TRY IT: Using the data below, output the first line and every line after it up to and including the line containing "Contact Us (40, 2119)", exactly as written and with nothing added.

DATASET CONTENT:
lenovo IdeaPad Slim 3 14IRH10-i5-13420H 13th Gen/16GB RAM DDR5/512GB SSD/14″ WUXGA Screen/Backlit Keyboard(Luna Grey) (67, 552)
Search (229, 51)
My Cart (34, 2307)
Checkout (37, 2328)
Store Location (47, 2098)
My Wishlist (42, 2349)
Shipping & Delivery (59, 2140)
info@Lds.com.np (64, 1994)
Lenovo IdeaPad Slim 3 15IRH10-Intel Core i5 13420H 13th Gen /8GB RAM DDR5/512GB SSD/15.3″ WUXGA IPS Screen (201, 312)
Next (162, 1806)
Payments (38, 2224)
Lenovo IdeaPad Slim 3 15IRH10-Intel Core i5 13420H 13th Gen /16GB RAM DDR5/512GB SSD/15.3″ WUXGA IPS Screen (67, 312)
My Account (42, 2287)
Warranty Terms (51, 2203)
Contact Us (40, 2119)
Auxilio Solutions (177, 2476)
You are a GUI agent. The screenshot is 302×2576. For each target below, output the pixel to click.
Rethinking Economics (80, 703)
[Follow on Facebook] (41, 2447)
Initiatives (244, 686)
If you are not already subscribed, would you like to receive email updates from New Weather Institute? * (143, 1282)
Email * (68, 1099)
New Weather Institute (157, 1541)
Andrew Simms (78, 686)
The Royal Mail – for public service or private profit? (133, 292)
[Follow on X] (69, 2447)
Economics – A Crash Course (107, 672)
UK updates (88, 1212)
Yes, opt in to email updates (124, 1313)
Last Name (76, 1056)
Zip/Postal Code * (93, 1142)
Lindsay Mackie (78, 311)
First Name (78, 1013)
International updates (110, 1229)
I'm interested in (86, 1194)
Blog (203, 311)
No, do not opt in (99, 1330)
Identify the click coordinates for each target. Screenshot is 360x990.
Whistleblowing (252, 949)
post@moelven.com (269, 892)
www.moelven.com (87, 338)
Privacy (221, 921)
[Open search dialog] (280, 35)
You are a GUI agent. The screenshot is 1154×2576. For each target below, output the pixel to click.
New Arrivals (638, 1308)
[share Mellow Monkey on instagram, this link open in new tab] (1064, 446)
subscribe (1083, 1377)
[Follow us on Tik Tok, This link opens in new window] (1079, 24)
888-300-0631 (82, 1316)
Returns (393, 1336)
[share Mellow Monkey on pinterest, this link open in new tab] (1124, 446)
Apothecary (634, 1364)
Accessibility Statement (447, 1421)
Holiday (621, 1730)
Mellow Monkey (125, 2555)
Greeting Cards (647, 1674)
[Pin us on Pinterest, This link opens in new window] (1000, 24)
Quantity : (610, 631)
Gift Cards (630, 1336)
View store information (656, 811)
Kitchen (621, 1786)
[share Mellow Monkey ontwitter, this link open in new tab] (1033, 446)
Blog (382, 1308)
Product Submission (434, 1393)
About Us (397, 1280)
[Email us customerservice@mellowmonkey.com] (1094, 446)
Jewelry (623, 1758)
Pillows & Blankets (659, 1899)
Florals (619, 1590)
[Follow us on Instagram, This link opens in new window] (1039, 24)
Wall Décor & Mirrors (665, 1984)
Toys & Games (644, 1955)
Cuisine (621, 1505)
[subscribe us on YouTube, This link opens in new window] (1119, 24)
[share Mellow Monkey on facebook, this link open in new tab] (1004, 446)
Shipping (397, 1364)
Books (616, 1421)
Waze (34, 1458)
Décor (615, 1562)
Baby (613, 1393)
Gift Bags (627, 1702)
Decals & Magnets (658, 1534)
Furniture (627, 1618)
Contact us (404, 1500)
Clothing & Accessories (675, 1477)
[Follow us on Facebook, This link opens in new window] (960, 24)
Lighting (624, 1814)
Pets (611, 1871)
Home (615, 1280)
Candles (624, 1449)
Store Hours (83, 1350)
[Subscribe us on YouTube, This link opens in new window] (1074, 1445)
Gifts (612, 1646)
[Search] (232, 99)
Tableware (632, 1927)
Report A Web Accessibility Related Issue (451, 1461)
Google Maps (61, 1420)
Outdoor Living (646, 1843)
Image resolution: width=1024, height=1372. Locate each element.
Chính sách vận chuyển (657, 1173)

YOUR RESPONSE:
lenovo IdeaPad Slim 3 14IRH10-i5-13420H 13th Gen/16GB RAM DDR5/512GB SSD/14″ WUXGA Screen/Backlit Keyboard(Luna Grey) (67, 552)
Search (229, 51)
My Cart (34, 2307)
Checkout (37, 2328)
Store Location (47, 2098)
My Wishlist (42, 2349)
Shipping & Delivery (59, 2140)
info@Lds.com.np (64, 1994)
Lenovo IdeaPad Slim 3 15IRH10-Intel Core i5 13420H 13th Gen /8GB RAM DDR5/512GB SSD/15.3″ WUXGA IPS Screen (201, 312)
Next (162, 1806)
Payments (38, 2224)
Lenovo IdeaPad Slim 3 15IRH10-Intel Core i5 13420H 13th Gen /16GB RAM DDR5/512GB SSD/15.3″ WUXGA IPS Screen (67, 312)
My Account (42, 2287)
Warranty Terms (51, 2203)
Contact Us (40, 2119)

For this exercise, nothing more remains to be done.